### Source passage
⟨

Cyriax, James Henry (1904-1985), orthopaedic physician

  • Cyriax, James Henry (1904-1985)
Date:
1925-1999
Reference:
PP/JHC
  • Archives and manuscripts

About this work

Description

Personal papers of James Cyriax, including a large number of patient records (arranged alphabetically). Also includes material relating to the Cyriax Foundation, an organisation set up to promote Cyriax's work and ideas, and publications by both Cyriax and his father, the physician Edgar Cyriax.

Publication/Creation

1925-1999

Physical description

55 Boxes

Acquisition note

Donated to the library at Wellcome Collection in January 2009.

Biographical note

James Henry [formerly Hendrik Edgar] Cyriax (1904–1985), was an orthopaedic physician, born in London on 27 October 1904. His father was Edgar Ferdinand Cyriax and his mother was Annjuta Cyriax (née Kellgren) - both parents medical doctors whose practice focussed on treatment of musculoskeletal disorders by exercise and manipulation - whist his maternal grandfather, Jonas Henrik Kellgren, was a Swedish army officer who settled in London where he founded both a school of Swedish gymnastics and a private hospital. (His paternal grandfather, Julius Friedrich Theodor Cyriax, was a manufacturing chemist who emigrated to London from Germany and became one of Kellgren's patients.)

Cyriax was educated at University College School, London; Gonville and Caius College, Cambridge; and at St Thomas's Hospital medical school in London; he qualified MRCS LRCP in 1929 and graduated MD in 1938 with a dissertation on "The pathology and treatment of chronic sprain of the elbow" (a subject that he revisited for an essay that won the Heberden Prize in 1943). He was admitted MRCP by examination in 1954, but never became a Fellow, possibly as a result of difficult relations with his peers (who alleged a failure on his part to produce scientific validation for his methods).

⟩

### Information provided
⟨

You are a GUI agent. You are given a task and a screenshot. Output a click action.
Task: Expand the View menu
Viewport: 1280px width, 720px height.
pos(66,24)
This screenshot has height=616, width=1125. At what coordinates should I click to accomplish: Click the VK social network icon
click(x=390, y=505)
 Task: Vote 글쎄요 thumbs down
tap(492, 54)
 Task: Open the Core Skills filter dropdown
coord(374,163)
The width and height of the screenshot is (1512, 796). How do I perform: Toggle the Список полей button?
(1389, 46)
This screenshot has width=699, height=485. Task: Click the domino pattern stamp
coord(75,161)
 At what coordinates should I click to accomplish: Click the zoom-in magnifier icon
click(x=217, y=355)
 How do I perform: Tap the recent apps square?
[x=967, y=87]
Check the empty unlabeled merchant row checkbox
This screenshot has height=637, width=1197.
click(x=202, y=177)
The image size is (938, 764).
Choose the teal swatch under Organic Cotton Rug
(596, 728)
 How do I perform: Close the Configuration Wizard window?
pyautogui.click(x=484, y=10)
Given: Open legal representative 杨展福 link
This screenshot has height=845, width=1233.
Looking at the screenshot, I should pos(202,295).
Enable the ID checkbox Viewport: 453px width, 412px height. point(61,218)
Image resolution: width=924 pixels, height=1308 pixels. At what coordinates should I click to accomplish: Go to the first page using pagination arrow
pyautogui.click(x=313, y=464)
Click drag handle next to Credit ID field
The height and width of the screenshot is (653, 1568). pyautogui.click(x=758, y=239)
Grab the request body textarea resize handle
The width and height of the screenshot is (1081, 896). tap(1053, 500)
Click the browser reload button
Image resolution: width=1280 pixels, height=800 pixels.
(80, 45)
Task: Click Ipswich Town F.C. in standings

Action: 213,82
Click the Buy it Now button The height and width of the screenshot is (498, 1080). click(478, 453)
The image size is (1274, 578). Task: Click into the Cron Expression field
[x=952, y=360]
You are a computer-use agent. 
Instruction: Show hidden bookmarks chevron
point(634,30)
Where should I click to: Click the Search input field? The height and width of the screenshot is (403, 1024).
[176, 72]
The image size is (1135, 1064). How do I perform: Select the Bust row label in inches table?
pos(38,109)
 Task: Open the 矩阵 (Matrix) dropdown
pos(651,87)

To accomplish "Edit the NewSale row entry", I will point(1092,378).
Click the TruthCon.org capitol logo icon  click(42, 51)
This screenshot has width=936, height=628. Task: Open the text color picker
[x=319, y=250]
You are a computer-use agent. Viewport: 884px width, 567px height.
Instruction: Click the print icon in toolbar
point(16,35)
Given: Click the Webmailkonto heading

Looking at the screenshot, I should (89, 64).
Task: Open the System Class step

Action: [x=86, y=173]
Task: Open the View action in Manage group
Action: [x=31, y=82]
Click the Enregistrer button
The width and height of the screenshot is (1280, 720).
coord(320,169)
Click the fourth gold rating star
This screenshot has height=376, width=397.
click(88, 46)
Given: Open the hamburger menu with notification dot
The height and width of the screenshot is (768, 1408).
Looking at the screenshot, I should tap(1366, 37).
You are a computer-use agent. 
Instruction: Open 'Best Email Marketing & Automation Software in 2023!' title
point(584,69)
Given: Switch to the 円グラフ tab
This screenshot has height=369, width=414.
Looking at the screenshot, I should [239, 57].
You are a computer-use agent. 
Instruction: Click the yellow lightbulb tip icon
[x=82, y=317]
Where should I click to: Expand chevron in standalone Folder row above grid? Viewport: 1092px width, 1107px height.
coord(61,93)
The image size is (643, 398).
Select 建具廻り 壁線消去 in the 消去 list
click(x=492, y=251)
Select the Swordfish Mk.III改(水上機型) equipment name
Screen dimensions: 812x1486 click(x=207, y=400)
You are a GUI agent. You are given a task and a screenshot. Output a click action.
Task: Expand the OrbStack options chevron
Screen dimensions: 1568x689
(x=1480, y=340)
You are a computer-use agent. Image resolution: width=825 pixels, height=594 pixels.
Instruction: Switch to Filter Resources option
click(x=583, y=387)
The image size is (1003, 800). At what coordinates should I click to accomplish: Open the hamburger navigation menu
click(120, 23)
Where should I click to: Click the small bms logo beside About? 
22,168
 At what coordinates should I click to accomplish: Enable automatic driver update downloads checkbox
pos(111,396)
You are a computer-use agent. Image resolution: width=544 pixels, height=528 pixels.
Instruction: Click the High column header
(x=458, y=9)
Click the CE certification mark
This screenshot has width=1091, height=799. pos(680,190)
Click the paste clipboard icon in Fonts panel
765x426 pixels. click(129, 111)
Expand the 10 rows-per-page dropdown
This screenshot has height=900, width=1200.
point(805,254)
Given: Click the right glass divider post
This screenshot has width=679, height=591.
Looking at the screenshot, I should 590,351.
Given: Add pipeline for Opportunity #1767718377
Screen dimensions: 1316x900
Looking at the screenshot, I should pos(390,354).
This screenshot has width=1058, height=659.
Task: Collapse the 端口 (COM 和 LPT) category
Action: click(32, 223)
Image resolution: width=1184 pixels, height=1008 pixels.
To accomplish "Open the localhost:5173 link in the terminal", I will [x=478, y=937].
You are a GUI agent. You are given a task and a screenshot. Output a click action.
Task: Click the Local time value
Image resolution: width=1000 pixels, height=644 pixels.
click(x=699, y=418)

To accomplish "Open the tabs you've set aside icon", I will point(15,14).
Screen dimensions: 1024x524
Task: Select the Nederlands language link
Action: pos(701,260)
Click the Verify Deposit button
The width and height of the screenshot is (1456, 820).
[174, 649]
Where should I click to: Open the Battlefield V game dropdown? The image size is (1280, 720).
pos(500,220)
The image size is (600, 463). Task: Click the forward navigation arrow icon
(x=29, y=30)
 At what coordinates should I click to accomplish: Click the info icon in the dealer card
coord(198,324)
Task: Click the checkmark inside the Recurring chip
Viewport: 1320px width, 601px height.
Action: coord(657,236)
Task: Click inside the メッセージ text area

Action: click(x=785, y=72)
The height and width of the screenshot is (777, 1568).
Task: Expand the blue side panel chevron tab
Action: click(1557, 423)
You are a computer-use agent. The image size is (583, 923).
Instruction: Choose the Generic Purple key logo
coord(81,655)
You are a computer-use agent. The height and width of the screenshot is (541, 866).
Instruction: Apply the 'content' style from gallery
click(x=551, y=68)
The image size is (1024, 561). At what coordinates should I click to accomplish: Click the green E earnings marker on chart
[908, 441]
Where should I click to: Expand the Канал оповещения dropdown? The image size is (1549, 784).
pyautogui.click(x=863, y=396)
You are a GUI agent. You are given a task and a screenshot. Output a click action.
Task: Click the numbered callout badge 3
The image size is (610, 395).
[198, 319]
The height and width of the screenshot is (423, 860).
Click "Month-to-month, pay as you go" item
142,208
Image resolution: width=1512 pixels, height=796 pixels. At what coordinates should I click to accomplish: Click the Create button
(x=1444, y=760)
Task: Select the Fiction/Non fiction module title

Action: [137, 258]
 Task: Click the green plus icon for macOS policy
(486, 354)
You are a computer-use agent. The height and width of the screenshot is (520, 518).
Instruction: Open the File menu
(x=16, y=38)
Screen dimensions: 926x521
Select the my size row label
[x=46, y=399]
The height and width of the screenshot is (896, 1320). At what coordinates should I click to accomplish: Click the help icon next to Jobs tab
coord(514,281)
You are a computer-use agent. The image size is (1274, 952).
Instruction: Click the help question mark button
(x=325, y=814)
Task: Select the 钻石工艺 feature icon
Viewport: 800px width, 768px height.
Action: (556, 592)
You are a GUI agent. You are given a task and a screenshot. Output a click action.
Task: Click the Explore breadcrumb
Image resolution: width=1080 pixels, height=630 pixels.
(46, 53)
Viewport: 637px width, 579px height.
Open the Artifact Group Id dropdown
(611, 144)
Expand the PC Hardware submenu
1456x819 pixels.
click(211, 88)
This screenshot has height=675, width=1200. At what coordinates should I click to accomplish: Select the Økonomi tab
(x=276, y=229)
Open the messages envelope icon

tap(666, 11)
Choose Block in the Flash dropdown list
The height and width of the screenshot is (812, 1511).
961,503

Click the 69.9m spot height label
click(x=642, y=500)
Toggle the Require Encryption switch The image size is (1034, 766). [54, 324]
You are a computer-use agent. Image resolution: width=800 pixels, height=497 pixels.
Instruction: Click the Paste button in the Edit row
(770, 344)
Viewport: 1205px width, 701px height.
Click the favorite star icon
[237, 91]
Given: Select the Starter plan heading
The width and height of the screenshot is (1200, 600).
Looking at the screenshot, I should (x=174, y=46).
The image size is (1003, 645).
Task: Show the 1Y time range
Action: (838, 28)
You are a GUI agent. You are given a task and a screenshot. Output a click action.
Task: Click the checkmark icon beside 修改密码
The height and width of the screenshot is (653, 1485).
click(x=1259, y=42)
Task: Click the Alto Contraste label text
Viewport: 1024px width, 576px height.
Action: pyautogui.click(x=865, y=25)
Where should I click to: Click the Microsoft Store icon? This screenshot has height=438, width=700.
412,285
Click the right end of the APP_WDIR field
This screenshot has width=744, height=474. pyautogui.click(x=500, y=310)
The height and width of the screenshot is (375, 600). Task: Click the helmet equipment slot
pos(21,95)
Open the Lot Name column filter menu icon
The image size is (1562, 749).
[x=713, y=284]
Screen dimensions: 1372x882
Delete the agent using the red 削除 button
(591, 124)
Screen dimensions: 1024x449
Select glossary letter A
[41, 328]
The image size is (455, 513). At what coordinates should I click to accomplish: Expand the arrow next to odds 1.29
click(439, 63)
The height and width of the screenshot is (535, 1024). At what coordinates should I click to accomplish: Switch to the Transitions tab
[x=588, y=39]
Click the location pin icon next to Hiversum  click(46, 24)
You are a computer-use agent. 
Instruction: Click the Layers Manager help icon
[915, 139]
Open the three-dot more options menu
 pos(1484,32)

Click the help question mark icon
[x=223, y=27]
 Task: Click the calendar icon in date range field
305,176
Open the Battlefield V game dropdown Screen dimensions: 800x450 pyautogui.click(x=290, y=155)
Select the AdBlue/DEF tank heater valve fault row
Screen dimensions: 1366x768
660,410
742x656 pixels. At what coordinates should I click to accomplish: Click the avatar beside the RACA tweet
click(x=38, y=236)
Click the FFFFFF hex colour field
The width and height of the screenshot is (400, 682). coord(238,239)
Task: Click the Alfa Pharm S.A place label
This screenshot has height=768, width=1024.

⟩

In the Cyriax archive entry, turn the paragraph that begins "Cyriax was educated at" into a short bulleted list that keeps its main facts.

- Educated at University College School, London; Gonville and Caius College, Cambridge; and St Thomas's Hospital medical school, London
- Qualified MRCS LRCP in 1929
- Graduated MD in 1938 with a dissertation on "The pathology and treatment of chronic sprain of the elbow"
- Returned to that subject in an essay that won the Heberden Prize in 1943
- Admitted MRCP by examination in 1954 but never became a Fellow, possibly because of difficult relations with peers who alleged he failed to produce scientific validation for his methods